According to some authors, intact inner limiting membrane may be a barrier to the penetration of oil into the retina [7, 12]. On the other hand, ILM peeling is regarded as prophylaxis of epiretinal membrane formation [13]. In 18 patients who underwent ILM peeling, only 3 had hyperreflective droplets of emulsified silicone oil inside the retina. In contrast, in 2 patients with epiretinal membranes we did not find hyperreflective droplets in SD-OCT examinations. Analyzing the previous histological examinations, it may be noted that emulsified silicone oil is often present on or beneath the epiretinal membranes [1, 14]. In the SD-OCT study, Errera et al. demonstrated spherical hyperreflective bodies (emulsified silicone oil) underneath epiretinal membranes in 7 patients. They also showed that, in 60% of cases, patients with hyperreflective droplets intraretinally corresponded with the epiretinal membrane. Also, Wickham et al. found that, in all eyes with silicone oil inside the retina, the epiretinal membrane is present. It follows that emulsified silicone oil has a strong affinity to the epiretinal membranes.

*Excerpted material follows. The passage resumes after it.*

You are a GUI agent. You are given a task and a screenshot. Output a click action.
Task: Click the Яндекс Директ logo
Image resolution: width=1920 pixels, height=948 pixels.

Emulsification of silicone oil and migration into the eye structures may occur at different times after vitrectomy with silicone oil tamponade. So far, there are no studies that show the time in which the emulsified silicone oil can penetrate into the human retina. Ohira el al. showed that emulsified silicone oil injected into rabbit’s eyes migrated to the inner retinal layers after 1 week [10]. The migration of emulsified silicone oil was also described by the same author in the short time observation from anterior chamber of rabbit [15]. On the other hand, in a histopathologic study, the mean duration of silicone oil tamponade before enucleation was 5 years [1]. Errera et al. only demonstrated emulsified silicone oil in the SD-OCT study, but we do not know since when there was emulsification of oil in the eye [8]. In our study we found hyperreflective tiny droplets visible in high resolution SD-OCT 3 months after silicone oil tamponade. So, we can therefore hypothesize that emulsification and migration of silicone oil occurred after 3 months. Actually, the SD-OCT could give us in vivo high resolution cross-sectional images of the retina and also give us more information of the location and time of silicone emulsification.

There are several limitations to this study. Our study has a small sample size. We cannot definitively determine that the hyperreflective round-shaped droplets are emulsified silicone oil. In our opinion, the hypothesis concerning hyperreflective structures as emulsified silicone oil cannot be definitively confirmed without histopathological examinations.

We hypothesize that hyperreflective round-shaped droplets found in SD-OCT correspond with emulsified silicone oil. The authors hypothesize that emulsification and migration of silicone oil begin within 3 months after surgery.

Conflict of Interests

The authors declare that there is no conflict of interests regarding the publication of this paper.